Put every line of the records below into a Markdown table with the columns Row and Line. Number the rows in order and leave out blank lines.
-------- STORED ROWS
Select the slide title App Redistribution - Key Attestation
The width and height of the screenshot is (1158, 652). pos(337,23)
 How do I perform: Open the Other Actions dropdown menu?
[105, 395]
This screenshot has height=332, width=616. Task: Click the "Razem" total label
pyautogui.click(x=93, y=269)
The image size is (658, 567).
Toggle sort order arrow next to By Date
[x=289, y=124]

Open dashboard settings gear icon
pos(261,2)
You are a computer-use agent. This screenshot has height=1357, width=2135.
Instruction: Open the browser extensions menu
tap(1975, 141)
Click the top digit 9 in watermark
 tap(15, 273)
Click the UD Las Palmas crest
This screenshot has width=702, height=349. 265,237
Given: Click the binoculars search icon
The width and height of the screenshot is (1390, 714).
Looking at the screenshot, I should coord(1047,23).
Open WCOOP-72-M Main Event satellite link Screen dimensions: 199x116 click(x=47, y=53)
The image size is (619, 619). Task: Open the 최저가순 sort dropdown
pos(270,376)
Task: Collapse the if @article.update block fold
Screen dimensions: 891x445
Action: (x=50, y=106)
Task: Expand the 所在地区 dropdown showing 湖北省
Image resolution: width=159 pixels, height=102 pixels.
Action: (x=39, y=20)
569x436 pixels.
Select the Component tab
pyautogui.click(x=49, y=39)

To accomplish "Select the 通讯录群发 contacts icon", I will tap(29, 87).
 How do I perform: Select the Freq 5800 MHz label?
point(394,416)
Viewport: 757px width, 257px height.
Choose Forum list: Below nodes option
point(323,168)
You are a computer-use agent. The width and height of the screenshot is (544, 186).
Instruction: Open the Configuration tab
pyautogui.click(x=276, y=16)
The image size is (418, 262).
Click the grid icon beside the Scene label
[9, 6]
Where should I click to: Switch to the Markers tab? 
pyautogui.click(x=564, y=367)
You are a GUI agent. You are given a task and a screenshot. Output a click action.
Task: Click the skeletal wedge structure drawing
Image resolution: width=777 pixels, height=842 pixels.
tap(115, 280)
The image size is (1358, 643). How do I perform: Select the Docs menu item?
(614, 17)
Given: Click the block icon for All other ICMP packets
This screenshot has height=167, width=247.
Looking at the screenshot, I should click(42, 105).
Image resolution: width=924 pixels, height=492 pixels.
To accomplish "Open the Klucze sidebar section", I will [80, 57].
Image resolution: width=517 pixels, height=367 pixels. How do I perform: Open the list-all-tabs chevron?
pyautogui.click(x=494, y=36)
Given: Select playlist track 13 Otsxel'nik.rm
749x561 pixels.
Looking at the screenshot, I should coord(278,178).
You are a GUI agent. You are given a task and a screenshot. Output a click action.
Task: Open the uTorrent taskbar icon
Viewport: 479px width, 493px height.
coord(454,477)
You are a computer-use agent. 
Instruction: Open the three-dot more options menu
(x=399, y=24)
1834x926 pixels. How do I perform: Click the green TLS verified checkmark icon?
----------------
#### RESULT
| Row | Line |
|---|---|
| 1 | Select the slide title App Redistribution - Key Attestation |
| 2 | The width and height of the screenshot is (1158, 652). pos(337,23) |
| 3 |  How do I perform: Open the Other Actions dropdown menu? |
| 4 | [105, 395] |
| 5 | This screenshot has height=332, width=616. Task: Click the "Razem" total label |
| 6 | pyautogui.click(x=93, y=269) |
| 7 | The image size is (658, 567). |
| 8 | Toggle sort order arrow next to By Date |
| 9 | [x=289, y=124] |
| 10 | Open dashboard settings gear icon |
| 11 | pos(261,2) |
| 12 | You are a computer-use agent. This screenshot has height=1357, width=2135. |
| 13 | Instruction: Open the browser extensions menu |
| 14 | tap(1975, 141) |
| 15 | Click the top digit 9 in watermark |
| 16 |  tap(15, 273) |
| 17 | Click the UD Las Palmas crest |
| 18 | This screenshot has width=702, height=349. 265,237 |
| 19 | Given: Click the binoculars search icon |
| 20 | The width and height of the screenshot is (1390, 714). |
| 21 | Looking at the screenshot, I should coord(1047,23). |
| 22 | Open WCOOP-72-M Main Event satellite link Screen dimensions: 199x116 click(x=47, y=53) |
| 23 | The image size is (619, 619). Task: Open the 최저가순 sort dropdown |
| 24 | pos(270,376) |
| 25 | Task: Collapse the if @article.update block fold |
| 26 | Screen dimensions: 891x445 |
| 27 | Action: (x=50, y=106) |
| 28 | Task: Expand the 所在地区 dropdown showing 湖北省 |
| 29 | Image resolution: width=159 pixels, height=102 pixels. |
| 30 | Action: (x=39, y=20) |
| 31 | 569x436 pixels. |
| 32 | Select the Component tab |
| 33 | pyautogui.click(x=49, y=39) |
| 34 | To accomplish "Select the 通讯录群发 contacts icon", I will tap(29, 87). |
| 35 |  How do I perform: Select the Freq 5800 MHz label? |
| 36 | point(394,416) |
| 37 | Viewport: 757px width, 257px height. |
| 38 | Choose Forum list: Below nodes option |
| 39 | point(323,168) |
| 40 | You are a computer-use agent. The width and height of the screenshot is (544, 186). |
| 41 | Instruction: Open the Configuration tab |
| 42 | pyautogui.click(x=276, y=16) |
| 43 | The image size is (418, 262). |
| 44 | Click the grid icon beside the Scene label |
| 45 | [9, 6] |
| 46 | Where should I click to: Switch to the Markers tab?  |
| 47 | pyautogui.click(x=564, y=367) |
| 48 | You are a GUI agent. You are given a task and a screenshot. Output a click action. |
| 49 | Task: Click the skeletal wedge structure drawing |
| 50 | Image resolution: width=777 pixels, height=842 pixels. |
| 51 | tap(115, 280) |
| 52 | The image size is (1358, 643). How do I perform: Select the Docs menu item? |
| 53 | (614, 17) |
| 54 | Given: Click the block icon for All other ICMP packets |
| 55 | This screenshot has height=167, width=247. |
| 56 | Looking at the screenshot, I should click(42, 105). |
| 57 | Image resolution: width=924 pixels, height=492 pixels. |
| 58 | To accomplish "Open the Klucze sidebar section", I will [80, 57]. |
| 59 | Image resolution: width=517 pixels, height=367 pixels. How do I perform: Open the list-all-tabs chevron? |
| 60 | pyautogui.click(x=494, y=36) |
| 61 | Given: Select playlist track 13 Otsxel'nik.rm |
| 62 | 749x561 pixels. |
| 63 | Looking at the screenshot, I should coord(278,178). |
| 64 | You are a GUI agent. You are given a task and a screenshot. Output a click action. |
| 65 | Task: Open the uTorrent taskbar icon |
| 66 | Viewport: 479px width, 493px height. |
| 67 | coord(454,477) |
| 68 | You are a computer-use agent.  |
| 69 | Instruction: Open the three-dot more options menu |
| 70 | (x=399, y=24) |
| 71 | 1834x926 pixels. How do I perform: Click the green TLS verified checkmark icon? |